De fato, é preciso afogar-se neste rio alguma vezes e, de sufoco em sufoco, aprender a respirar e mante-se calmo a fim de subir à superfície. Este é o verdadeiro desafio.
esse é o desafio diário… para uns, com intensidade bem mais profunda. em verdade, não sei o quanto o suicídio, ao suicida, pode ser “prazeroso” por colocar fim à angústia que o aflige. na minha família, tive uma tia que se suicidou, enforcada. não sei se por “pena” aos familiares, disseram que ela ainda tentou se soltar. meu convívio com ela foi curto e sempre tive vontade de ter aprofundado nossa relação, o que nunca aconteceu. ela morreu eu era novo e hoje em dia sinto que poderíamos ter uma sintonia muito forte.

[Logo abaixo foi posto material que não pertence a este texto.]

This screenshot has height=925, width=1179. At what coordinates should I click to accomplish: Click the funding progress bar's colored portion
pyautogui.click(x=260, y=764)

não há como comparar dores e angústias, mas já sonhei que dava um tiro na cabeça, cheguei a sentir a bala atravessando minha cabeça. o sonho acabou não sendo nada assustador pra mim, apesar de eu nunca, de fato, ter tentado suicídio e nem cogitado faze-lo, mas diversas vezes, na adolescência, imaginei “n” situações em que poderia morrer.

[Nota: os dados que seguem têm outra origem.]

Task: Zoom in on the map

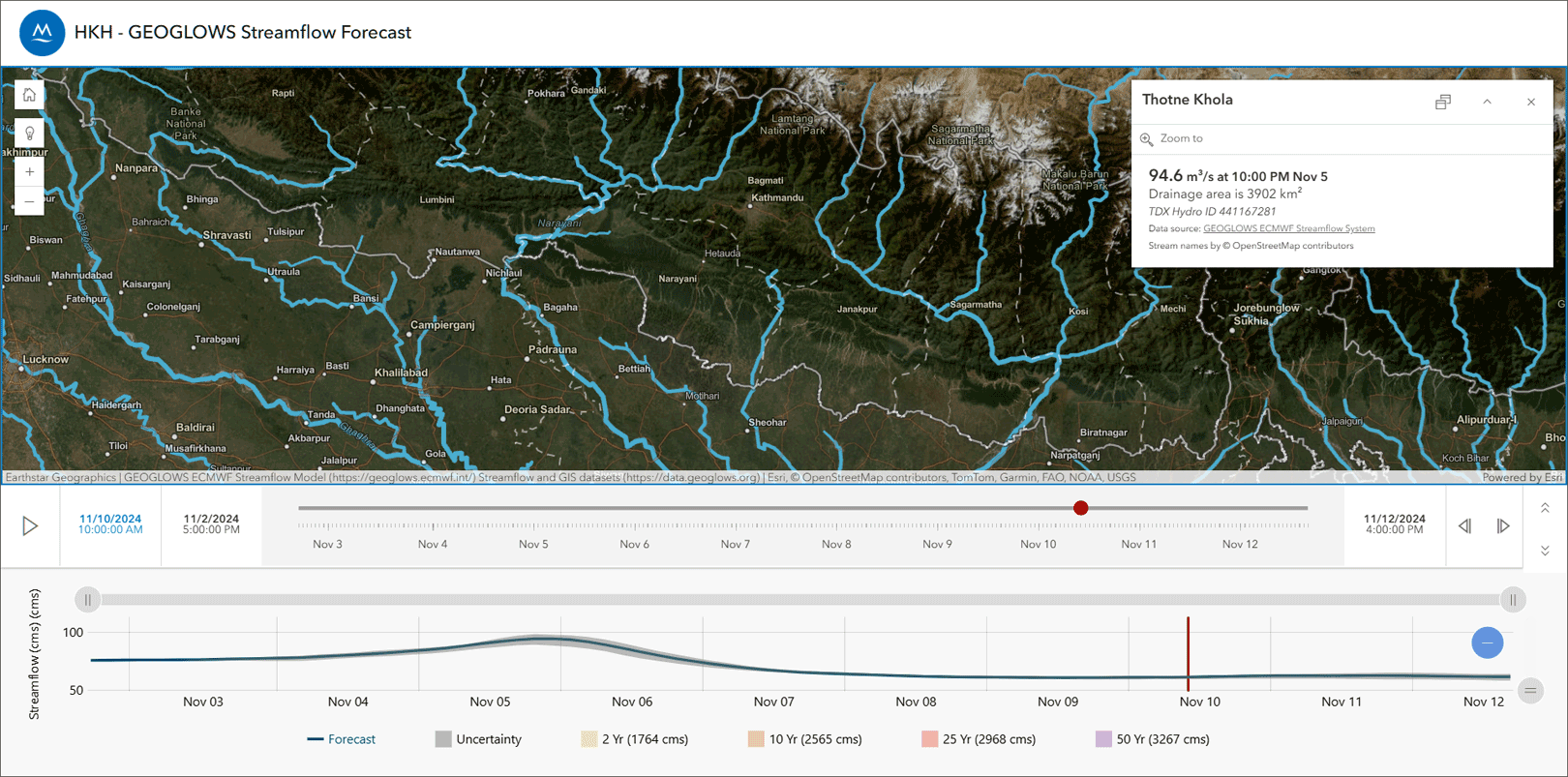Action: click(30, 172)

e penso na família, em alguns amigos e na minha namorada, que também sofre das mesmas angústias. eu sempre me lembro da ideia de Camus que diz que uma vez que a semente da dúvida é plantada, ela nunca mais desaparece, fica ali, germinando e o suicida pode sê-lo por diversos motivos, não há algo específico que o leve a isso. é a desconexão com tudo, é esse abismo entre o eu e o exterior.
enfim, odeio quando julgam suicidas. sei que todos temos responsabilidades com nossos amados, mas eles também tem responsabilidade de ter empatia para com quem o fez isso. entender nunca é fácil, só entende quem vive com isso em mente, ou as vezes nem entende.
no meu aperto no peito diário, na minha falta de motivação, na minha alegria cinzenta por dentro, eu vou levando, tentando acreditar nas pílulas, tentando acreditar nos ciclos em que passo (uma hora to mais presente no mundo, outra hora bem apático) e esperando que um dia esses ciclos fiquem menos constantes.
as ideologias, os ensinamentos Zen, etc são verdades utópicas, idealizadas, não para que as alcancemos na sua plenitude, mas para que através delas consigamos alcançar algo próximo disso.
boa jornada, amigo. nesse mundo virtual e anônimo, é sempre bom perceber que existem outros que também não aguentam a realidade ditatorial da felicidade.